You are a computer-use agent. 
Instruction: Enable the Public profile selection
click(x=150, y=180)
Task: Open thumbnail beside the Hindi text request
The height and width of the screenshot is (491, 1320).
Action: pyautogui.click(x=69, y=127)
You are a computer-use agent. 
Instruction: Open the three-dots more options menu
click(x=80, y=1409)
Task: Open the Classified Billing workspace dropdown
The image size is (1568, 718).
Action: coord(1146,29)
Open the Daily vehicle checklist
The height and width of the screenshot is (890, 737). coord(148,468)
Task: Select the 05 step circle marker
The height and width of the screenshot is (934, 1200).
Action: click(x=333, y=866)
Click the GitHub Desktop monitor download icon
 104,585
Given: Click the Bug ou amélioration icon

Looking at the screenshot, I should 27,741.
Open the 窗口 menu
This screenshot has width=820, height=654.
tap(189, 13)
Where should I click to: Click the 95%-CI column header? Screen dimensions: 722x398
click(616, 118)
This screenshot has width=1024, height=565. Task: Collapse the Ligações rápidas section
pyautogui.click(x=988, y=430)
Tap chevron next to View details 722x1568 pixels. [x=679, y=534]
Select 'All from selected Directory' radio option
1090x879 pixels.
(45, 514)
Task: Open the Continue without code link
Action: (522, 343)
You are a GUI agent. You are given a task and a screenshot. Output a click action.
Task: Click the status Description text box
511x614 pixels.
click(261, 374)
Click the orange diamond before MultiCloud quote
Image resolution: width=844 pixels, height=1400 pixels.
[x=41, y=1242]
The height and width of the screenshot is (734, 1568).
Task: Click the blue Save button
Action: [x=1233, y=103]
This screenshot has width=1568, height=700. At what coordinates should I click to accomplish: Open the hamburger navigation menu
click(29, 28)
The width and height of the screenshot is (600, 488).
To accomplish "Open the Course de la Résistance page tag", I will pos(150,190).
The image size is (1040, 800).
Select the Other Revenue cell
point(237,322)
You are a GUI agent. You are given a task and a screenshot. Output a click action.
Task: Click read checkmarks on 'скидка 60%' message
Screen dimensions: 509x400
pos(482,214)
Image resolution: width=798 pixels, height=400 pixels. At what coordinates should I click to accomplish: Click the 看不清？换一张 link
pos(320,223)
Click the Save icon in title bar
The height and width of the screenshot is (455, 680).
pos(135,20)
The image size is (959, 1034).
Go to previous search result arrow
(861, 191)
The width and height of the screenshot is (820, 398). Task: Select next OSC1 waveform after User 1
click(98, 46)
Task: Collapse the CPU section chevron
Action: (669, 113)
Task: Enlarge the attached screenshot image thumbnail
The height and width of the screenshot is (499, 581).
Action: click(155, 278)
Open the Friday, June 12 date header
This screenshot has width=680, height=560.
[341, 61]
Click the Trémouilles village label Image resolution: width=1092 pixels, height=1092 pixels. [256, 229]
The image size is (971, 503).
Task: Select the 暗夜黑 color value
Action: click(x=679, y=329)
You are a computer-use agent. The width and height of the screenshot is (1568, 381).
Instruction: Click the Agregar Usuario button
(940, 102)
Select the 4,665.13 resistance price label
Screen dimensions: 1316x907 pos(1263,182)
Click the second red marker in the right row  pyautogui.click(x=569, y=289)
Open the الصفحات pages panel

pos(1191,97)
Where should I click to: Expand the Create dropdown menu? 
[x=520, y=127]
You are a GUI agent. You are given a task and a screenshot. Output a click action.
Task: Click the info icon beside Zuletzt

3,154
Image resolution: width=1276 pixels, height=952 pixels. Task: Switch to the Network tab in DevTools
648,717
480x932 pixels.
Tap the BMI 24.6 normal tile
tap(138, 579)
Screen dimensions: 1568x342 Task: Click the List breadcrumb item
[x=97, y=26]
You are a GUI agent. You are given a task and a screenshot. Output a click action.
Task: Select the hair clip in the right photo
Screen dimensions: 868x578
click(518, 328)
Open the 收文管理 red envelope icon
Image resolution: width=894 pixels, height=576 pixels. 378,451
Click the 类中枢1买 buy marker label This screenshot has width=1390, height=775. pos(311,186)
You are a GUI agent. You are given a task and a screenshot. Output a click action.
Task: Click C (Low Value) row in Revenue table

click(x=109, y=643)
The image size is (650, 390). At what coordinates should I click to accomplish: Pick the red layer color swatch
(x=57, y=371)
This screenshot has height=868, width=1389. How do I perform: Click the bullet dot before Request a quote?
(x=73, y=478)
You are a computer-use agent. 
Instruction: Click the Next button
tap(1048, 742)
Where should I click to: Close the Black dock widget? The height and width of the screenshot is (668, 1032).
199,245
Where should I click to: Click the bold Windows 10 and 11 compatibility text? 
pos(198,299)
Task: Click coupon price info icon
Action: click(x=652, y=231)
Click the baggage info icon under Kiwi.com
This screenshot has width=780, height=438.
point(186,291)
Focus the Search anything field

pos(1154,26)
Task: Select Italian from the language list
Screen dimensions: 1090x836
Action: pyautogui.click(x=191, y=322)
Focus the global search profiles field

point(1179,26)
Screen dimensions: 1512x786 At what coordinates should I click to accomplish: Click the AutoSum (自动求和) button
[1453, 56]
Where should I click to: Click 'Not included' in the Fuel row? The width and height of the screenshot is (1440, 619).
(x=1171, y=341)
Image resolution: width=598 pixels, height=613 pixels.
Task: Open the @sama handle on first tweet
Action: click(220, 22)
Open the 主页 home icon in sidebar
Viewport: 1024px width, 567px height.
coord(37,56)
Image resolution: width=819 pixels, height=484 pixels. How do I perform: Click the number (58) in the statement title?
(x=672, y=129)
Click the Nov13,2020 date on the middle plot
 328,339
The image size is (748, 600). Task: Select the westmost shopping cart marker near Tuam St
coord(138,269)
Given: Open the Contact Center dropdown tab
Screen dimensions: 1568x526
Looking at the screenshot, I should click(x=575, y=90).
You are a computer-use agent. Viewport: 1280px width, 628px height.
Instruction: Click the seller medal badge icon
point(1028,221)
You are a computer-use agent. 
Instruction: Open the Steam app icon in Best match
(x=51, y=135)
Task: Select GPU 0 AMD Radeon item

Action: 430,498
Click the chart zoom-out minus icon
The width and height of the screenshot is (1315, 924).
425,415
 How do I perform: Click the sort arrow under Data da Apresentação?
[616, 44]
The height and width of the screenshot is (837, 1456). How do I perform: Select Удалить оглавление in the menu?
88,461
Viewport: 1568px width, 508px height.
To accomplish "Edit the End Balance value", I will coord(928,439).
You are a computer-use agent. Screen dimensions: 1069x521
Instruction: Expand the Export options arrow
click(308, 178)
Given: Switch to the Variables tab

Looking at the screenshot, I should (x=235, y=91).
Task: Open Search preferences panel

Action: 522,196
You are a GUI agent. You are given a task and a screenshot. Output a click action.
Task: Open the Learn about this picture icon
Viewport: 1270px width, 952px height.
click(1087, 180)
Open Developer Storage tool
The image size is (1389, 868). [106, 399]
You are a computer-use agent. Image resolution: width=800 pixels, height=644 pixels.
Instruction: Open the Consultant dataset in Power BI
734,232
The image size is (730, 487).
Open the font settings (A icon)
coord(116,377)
• • • • • • •
Each entry above is to be copied out exactly.

▸ **Response below**
You are a computer-use agent. 
Instruction: Enable the Public profile selection
click(x=150, y=180)
Task: Open thumbnail beside the Hindi text request
The height and width of the screenshot is (491, 1320).
Action: pyautogui.click(x=69, y=127)
You are a computer-use agent. 
Instruction: Open the three-dots more options menu
click(x=80, y=1409)
Task: Open the Classified Billing workspace dropdown
The image size is (1568, 718).
Action: coord(1146,29)
Open the Daily vehicle checklist
The height and width of the screenshot is (890, 737). coord(148,468)
Task: Select the 05 step circle marker
The height and width of the screenshot is (934, 1200).
Action: click(x=333, y=866)
Click the GitHub Desktop monitor download icon
 104,585
Given: Click the Bug ou amélioration icon

Looking at the screenshot, I should 27,741.
Open the 窗口 menu
This screenshot has width=820, height=654.
tap(189, 13)
Where should I click to: Click the 95%-CI column header? Screen dimensions: 722x398
click(616, 118)
This screenshot has width=1024, height=565. Task: Collapse the Ligações rápidas section
pyautogui.click(x=988, y=430)
Tap chevron next to View details 722x1568 pixels. [x=679, y=534]
Select 'All from selected Directory' radio option
1090x879 pixels.
(45, 514)
Task: Open the Continue without code link
Action: (522, 343)
You are a GUI agent. You are given a task and a screenshot. Output a click action.
Task: Click the status Description text box
511x614 pixels.
click(261, 374)
Click the orange diamond before MultiCloud quote
Image resolution: width=844 pixels, height=1400 pixels.
[x=41, y=1242]
The height and width of the screenshot is (734, 1568).
Task: Click the blue Save button
Action: [x=1233, y=103]
This screenshot has width=1568, height=700. At what coordinates should I click to accomplish: Open the hamburger navigation menu
click(29, 28)
The width and height of the screenshot is (600, 488).
To accomplish "Open the Course de la Résistance page tag", I will pos(150,190).
The image size is (1040, 800).
Select the Other Revenue cell
point(237,322)
You are a GUI agent. You are given a task and a screenshot. Output a click action.
Task: Click read checkmarks on 'скидка 60%' message
Screen dimensions: 509x400
pos(482,214)
Image resolution: width=798 pixels, height=400 pixels. At what coordinates should I click to accomplish: Click the 看不清？换一张 link
pos(320,223)
Click the Save icon in title bar
The height and width of the screenshot is (455, 680).
pos(135,20)
The image size is (959, 1034).
Go to previous search result arrow
(861, 191)
The width and height of the screenshot is (820, 398). Task: Select next OSC1 waveform after User 1
click(98, 46)
Task: Collapse the CPU section chevron
Action: (669, 113)
Task: Enlarge the attached screenshot image thumbnail
The height and width of the screenshot is (499, 581).
Action: click(155, 278)
Open the Friday, June 12 date header
This screenshot has width=680, height=560.
[341, 61]
Click the Trémouilles village label Image resolution: width=1092 pixels, height=1092 pixels. [256, 229]
The image size is (971, 503).
Task: Select the 暗夜黑 color value
Action: click(x=679, y=329)
You are a computer-use agent. The width and height of the screenshot is (1568, 381).
Instruction: Click the Agregar Usuario button
(940, 102)
Select the 4,665.13 resistance price label
Screen dimensions: 1316x907 pos(1263,182)
Click the second red marker in the right row  pyautogui.click(x=569, y=289)
Open the الصفحات pages panel

pos(1191,97)
Where should I click to: Expand the Create dropdown menu? 
[x=520, y=127]
You are a GUI agent. You are given a task and a screenshot. Output a click action.
Task: Click the info icon beside Zuletzt

3,154
Image resolution: width=1276 pixels, height=952 pixels. Task: Switch to the Network tab in DevTools
648,717
480x932 pixels.
Tap the BMI 24.6 normal tile
tap(138, 579)
Screen dimensions: 1568x342 Task: Click the List breadcrumb item
[x=97, y=26]
You are a GUI agent. You are given a task and a screenshot. Output a click action.
Task: Select the hair clip in the right photo
Screen dimensions: 868x578
click(518, 328)
Open the 收文管理 red envelope icon
Image resolution: width=894 pixels, height=576 pixels. 378,451
Click the 类中枢1买 buy marker label This screenshot has width=1390, height=775. pos(311,186)
You are a GUI agent. You are given a task and a screenshot. Output a click action.
Task: Click C (Low Value) row in Revenue table

click(x=109, y=643)
The image size is (650, 390). At what coordinates should I click to accomplish: Pick the red layer color swatch
(x=57, y=371)
This screenshot has height=868, width=1389. How do I perform: Click the bullet dot before Request a quote?
(x=73, y=478)
You are a computer-use agent. 
Instruction: Click the Next button
tap(1048, 742)
Where should I click to: Close the Black dock widget? The height and width of the screenshot is (668, 1032).
199,245
Where should I click to: Click the bold Windows 10 and 11 compatibility text? 
pos(198,299)
Task: Click coupon price info icon
Action: click(x=652, y=231)
Click the baggage info icon under Kiwi.com
This screenshot has width=780, height=438.
point(186,291)
Focus the Search anything field

pos(1154,26)
Task: Select Italian from the language list
Screen dimensions: 1090x836
Action: pyautogui.click(x=191, y=322)
Focus the global search profiles field

point(1179,26)
Screen dimensions: 1512x786 At what coordinates should I click to accomplish: Click the AutoSum (自动求和) button
[1453, 56]
Where should I click to: Click 'Not included' in the Fuel row? The width and height of the screenshot is (1440, 619).
(x=1171, y=341)
Image resolution: width=598 pixels, height=613 pixels.
Task: Open the @sama handle on first tweet
Action: click(220, 22)
Open the 主页 home icon in sidebar
Viewport: 1024px width, 567px height.
coord(37,56)
Image resolution: width=819 pixels, height=484 pixels. How do I perform: Click the number (58) in the statement title?
(x=672, y=129)
Click the Nov13,2020 date on the middle plot
 328,339
The image size is (748, 600). Task: Select the westmost shopping cart marker near Tuam St
coord(138,269)
Given: Open the Contact Center dropdown tab
Screen dimensions: 1568x526
Looking at the screenshot, I should click(x=575, y=90).
You are a computer-use agent. Viewport: 1280px width, 628px height.
Instruction: Click the seller medal badge icon
point(1028,221)
You are a computer-use agent. 
Instruction: Open the Steam app icon in Best match
(x=51, y=135)
Task: Select GPU 0 AMD Radeon item

Action: 430,498
Click the chart zoom-out minus icon
The width and height of the screenshot is (1315, 924).
425,415
 How do I perform: Click the sort arrow under Data da Apresentação?
[616, 44]
The height and width of the screenshot is (837, 1456). How do I perform: Select Удалить оглавление in the menu?
88,461
Viewport: 1568px width, 508px height.
To accomplish "Edit the End Balance value", I will coord(928,439).
You are a computer-use agent. Screen dimensions: 1069x521
Instruction: Expand the Export options arrow
click(308, 178)
Given: Switch to the Variables tab

Looking at the screenshot, I should (x=235, y=91).
Task: Open Search preferences panel

Action: 522,196
You are a GUI agent. You are given a task and a screenshot. Output a click action.
Task: Open the Learn about this picture icon
Viewport: 1270px width, 952px height.
click(1087, 180)
Open Developer Storage tool
The image size is (1389, 868). [106, 399]
You are a computer-use agent. Image resolution: width=800 pixels, height=644 pixels.
Instruction: Open the Consultant dataset in Power BI
734,232
The image size is (730, 487).
Open the font settings (A icon)
coord(116,377)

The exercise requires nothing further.